Look through the entries that follow and count the lines with the word "Given". The reply is that number alone.

(Data records)
###

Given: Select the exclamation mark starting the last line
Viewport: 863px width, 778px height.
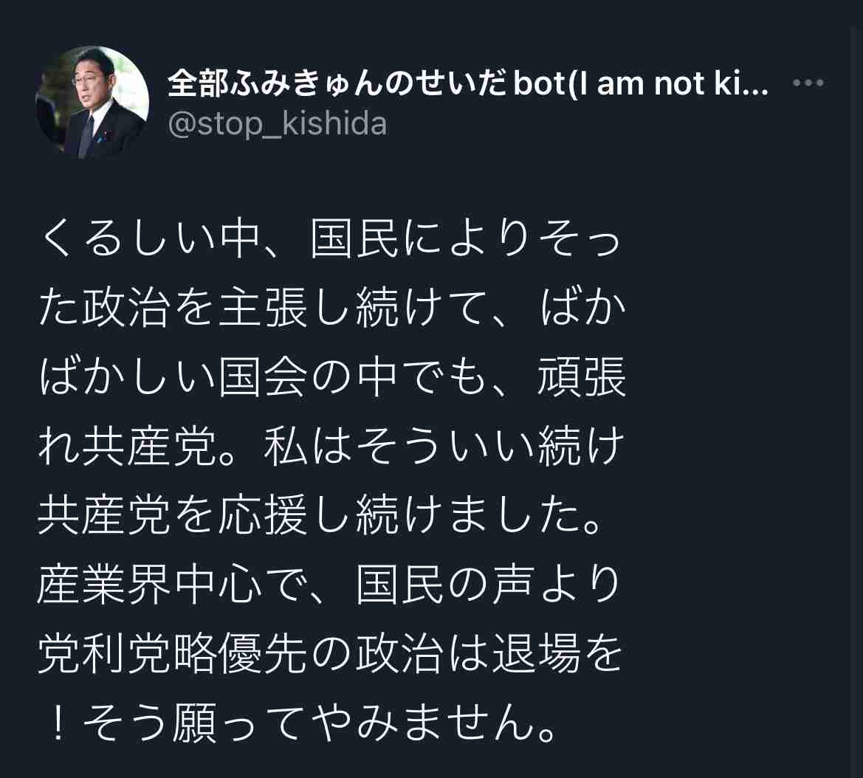Looking at the screenshot, I should click(x=57, y=723).
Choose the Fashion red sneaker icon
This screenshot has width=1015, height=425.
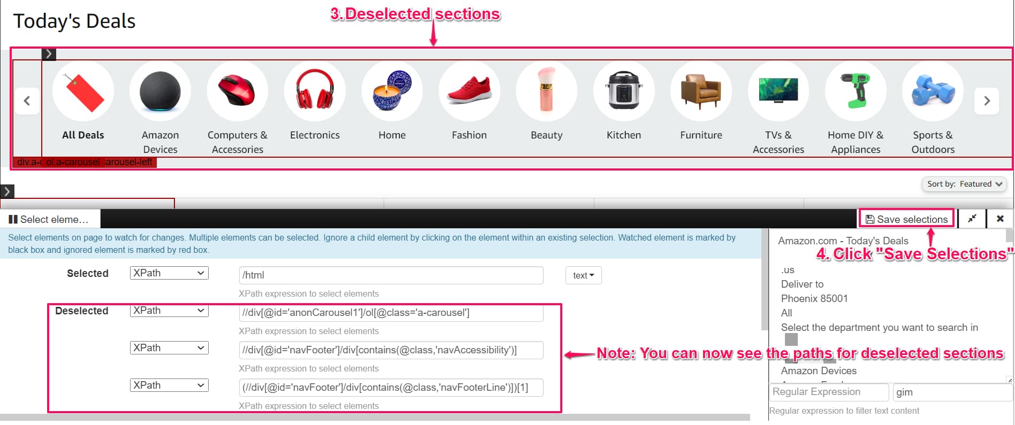pos(469,91)
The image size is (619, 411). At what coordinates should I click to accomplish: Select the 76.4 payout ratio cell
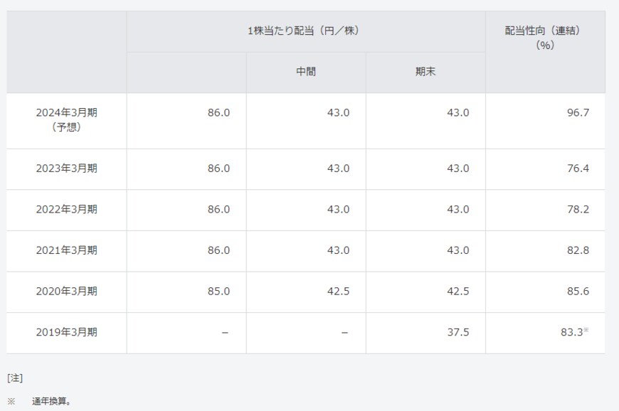577,169

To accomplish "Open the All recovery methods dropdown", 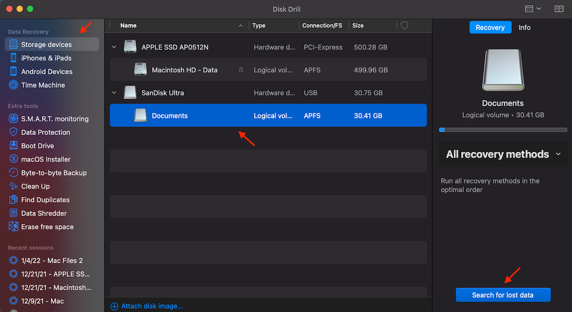I will [503, 154].
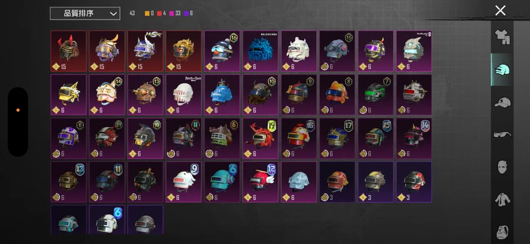Select the red-horned samurai helmet
The width and height of the screenshot is (530, 244).
coord(69,51)
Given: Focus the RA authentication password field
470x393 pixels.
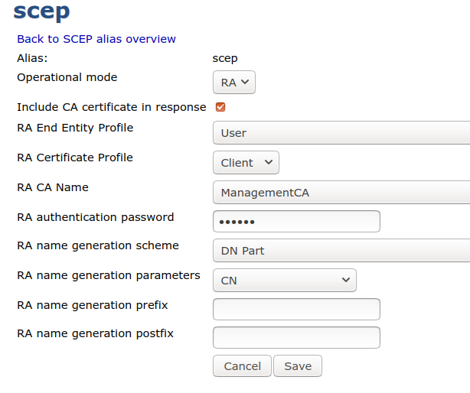Looking at the screenshot, I should point(296,222).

###

### Solution
2